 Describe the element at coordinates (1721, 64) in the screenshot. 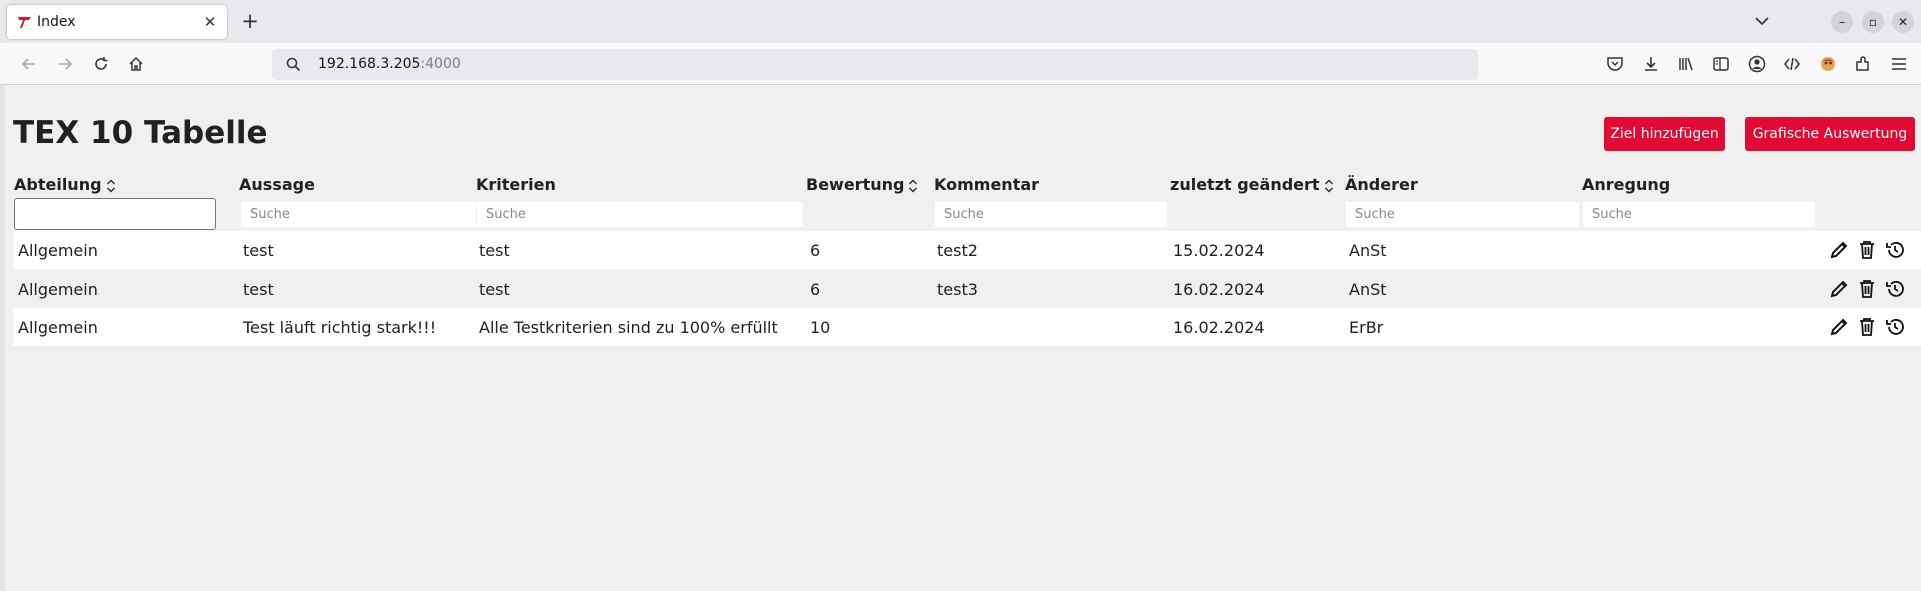

I see `sidebar-icon` at that location.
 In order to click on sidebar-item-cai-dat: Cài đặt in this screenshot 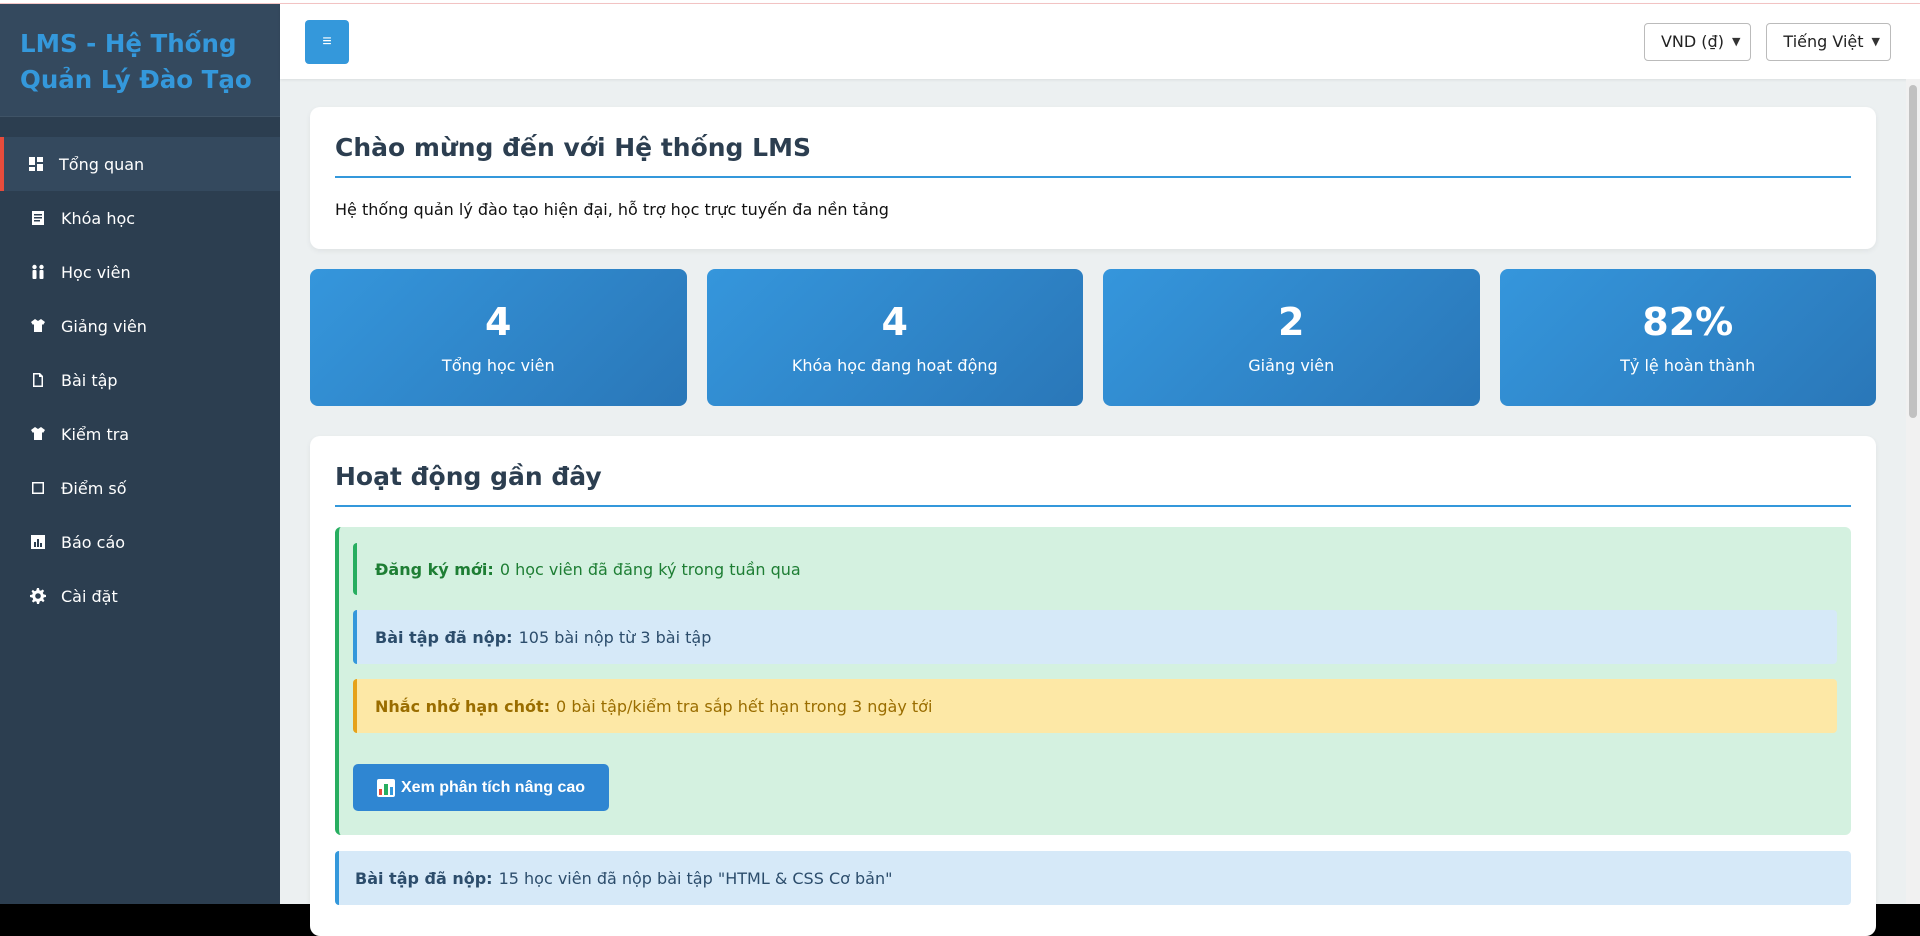, I will do `click(140, 596)`.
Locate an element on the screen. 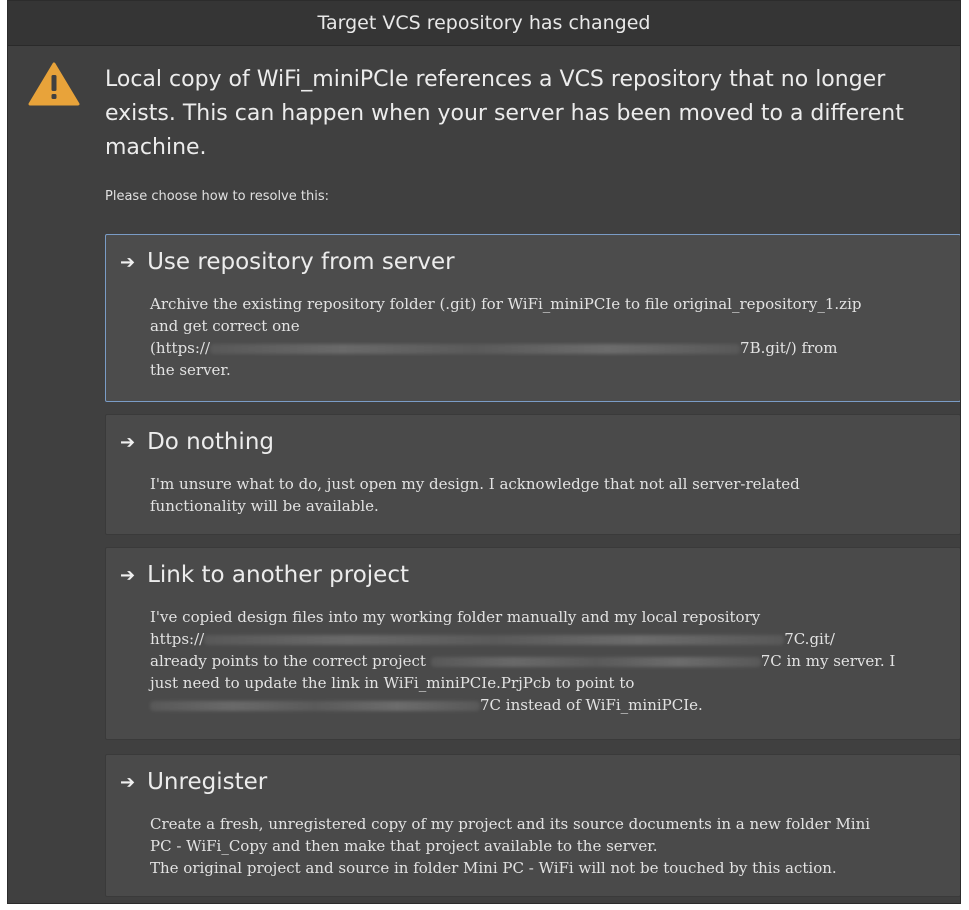 The image size is (969, 910). desc-line: (https:// 7B.git/) from is located at coordinates (552, 348).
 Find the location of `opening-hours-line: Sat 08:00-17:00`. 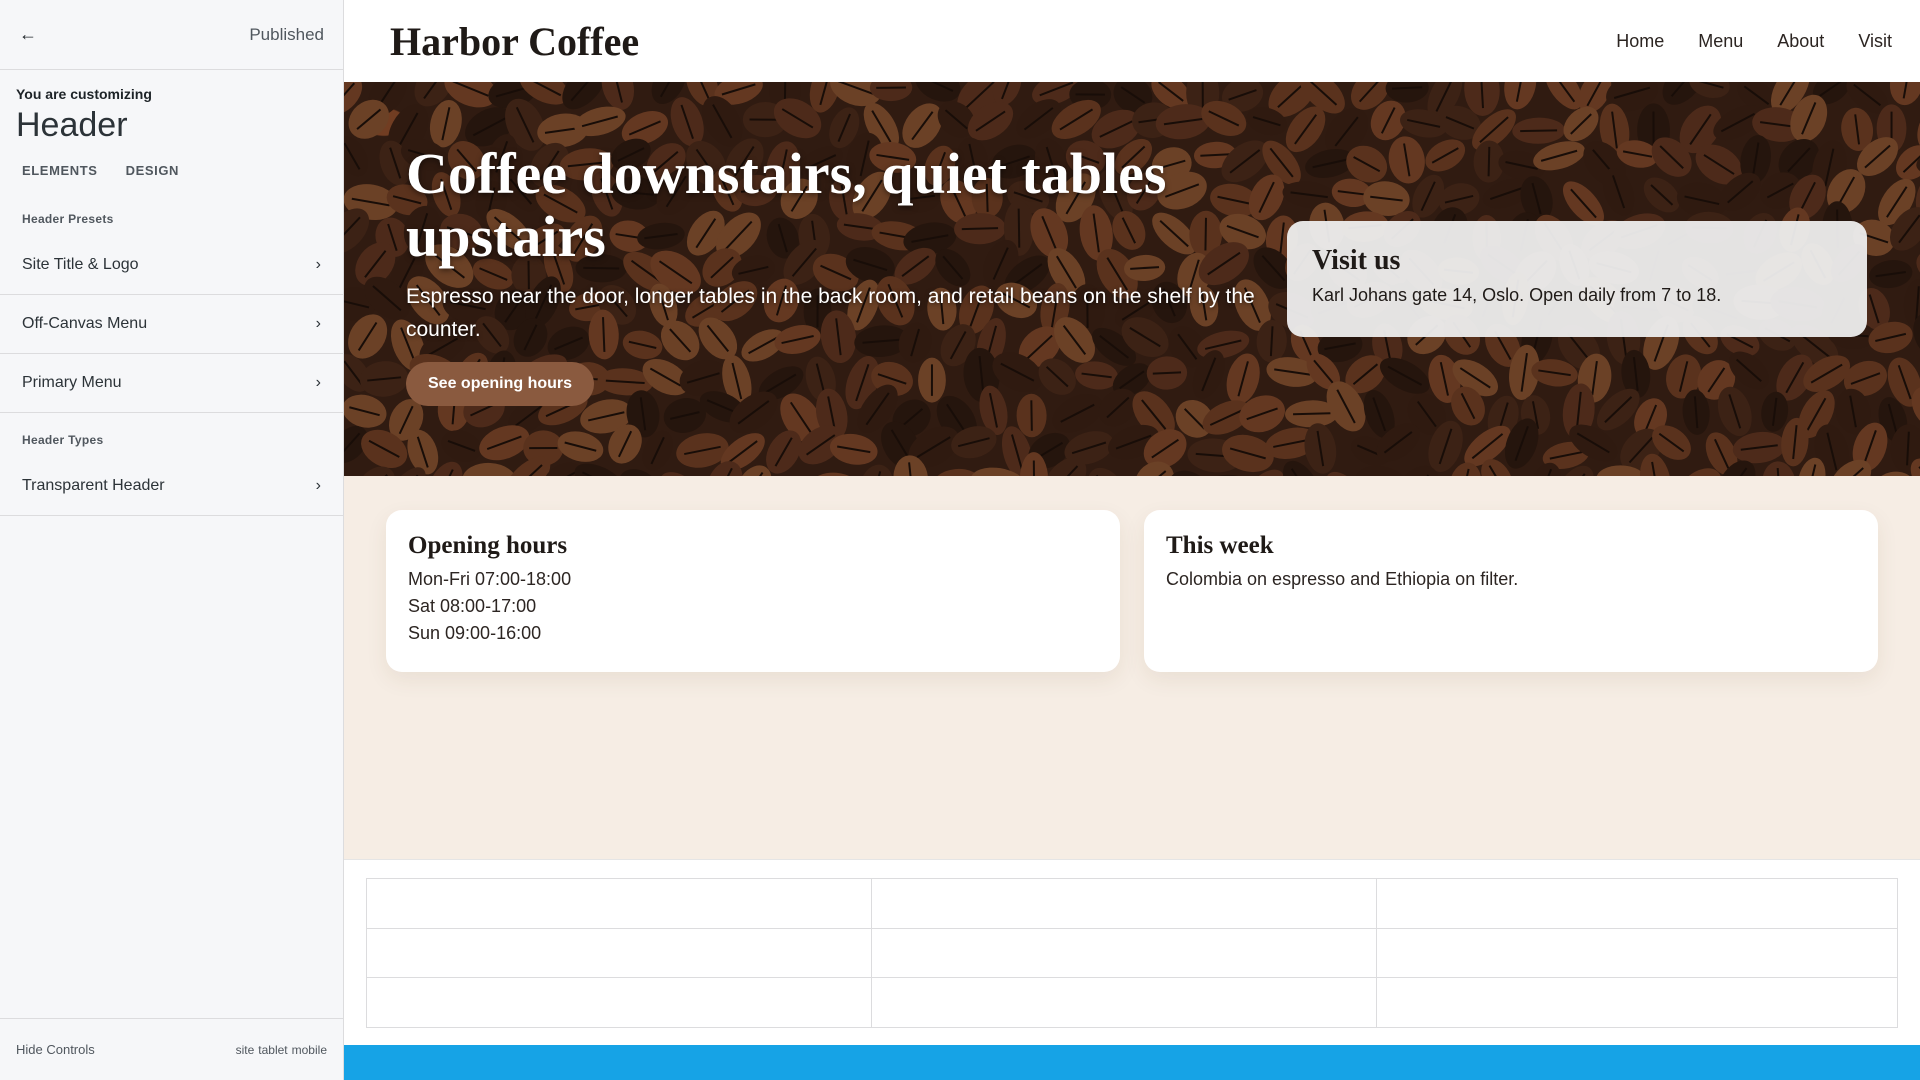

opening-hours-line: Sat 08:00-17:00 is located at coordinates (472, 606).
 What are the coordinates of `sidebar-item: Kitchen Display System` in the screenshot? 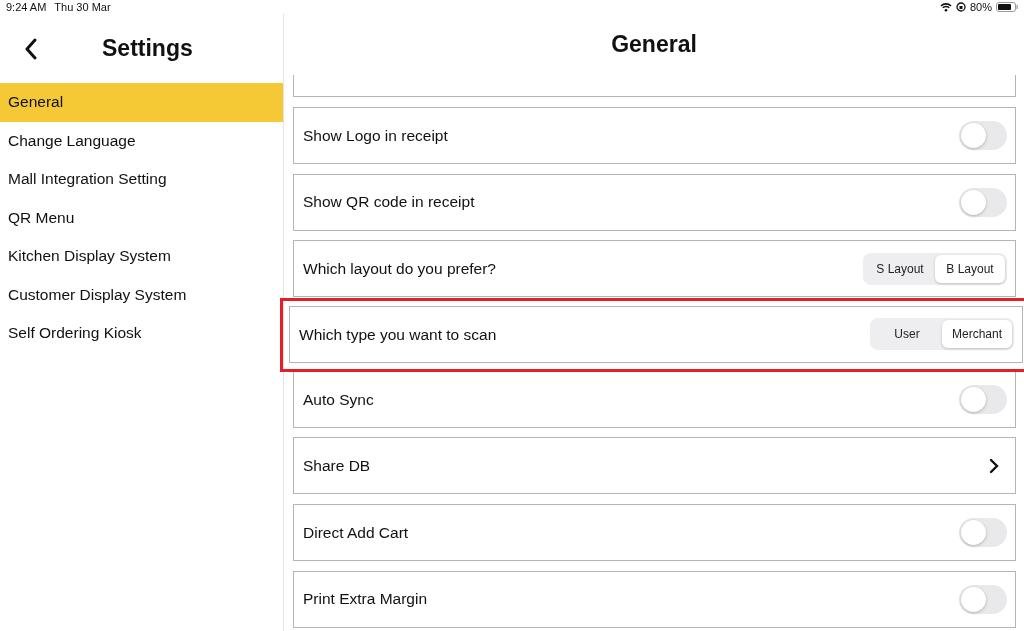 It's located at (142, 256).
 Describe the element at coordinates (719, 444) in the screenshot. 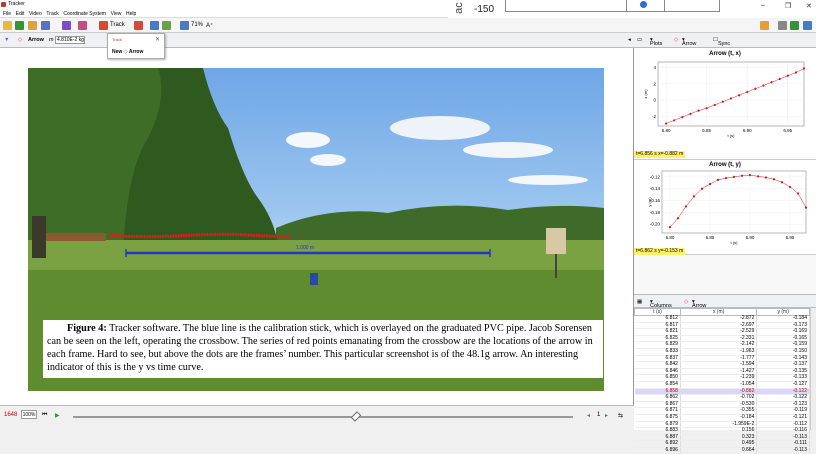

I see `table-cell: 0.495` at that location.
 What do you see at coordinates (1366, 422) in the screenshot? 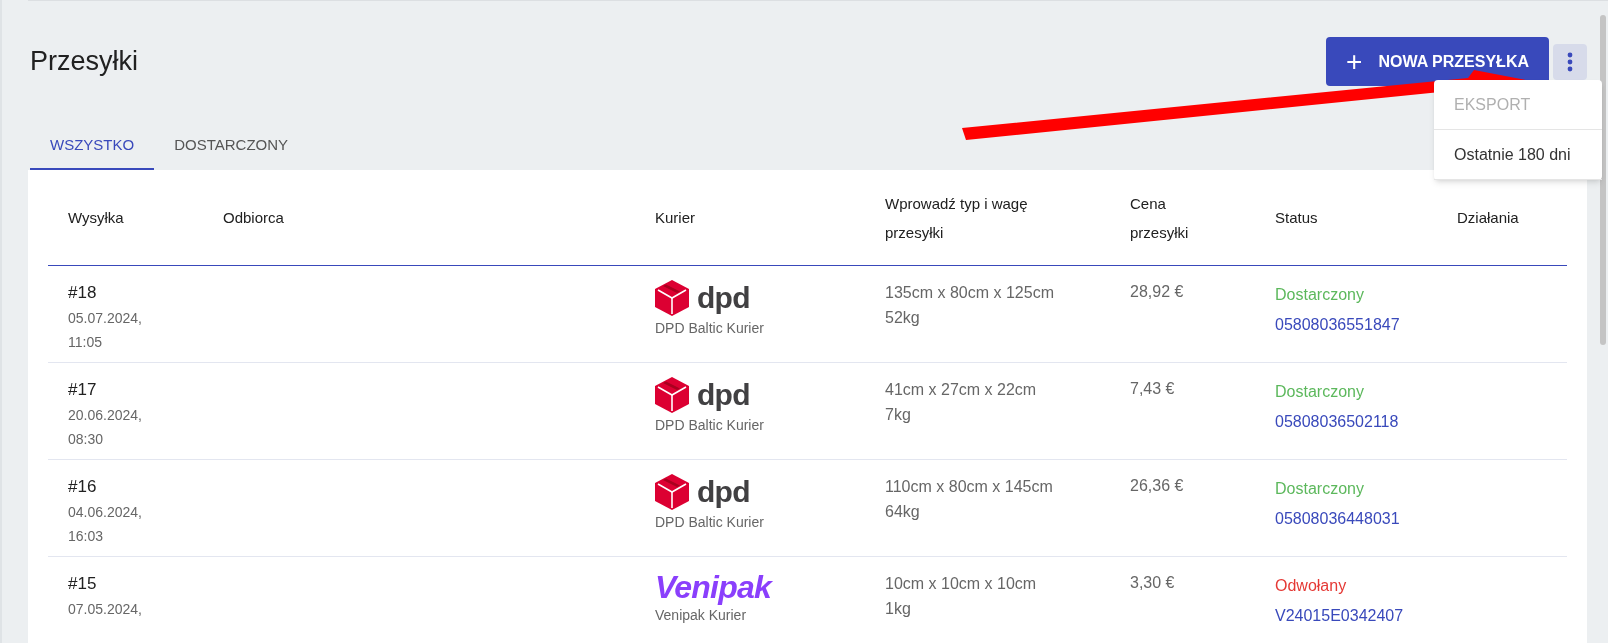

• **PROMPT**
Update the part of the data that opens with the line containing "Describe the element at coordinates (719, 444)" and closes at the end of the data by replacing "screenshot" with "screen capture", keeping everything else the same. Leave the pictures out of your answer.

• **EXERCISE OUTPUT**
 Describe the element at coordinates (719, 444) in the screen capture. 

I see `table-cell: 0.495` at that location.
 What do you see at coordinates (1366, 422) in the screen capture? 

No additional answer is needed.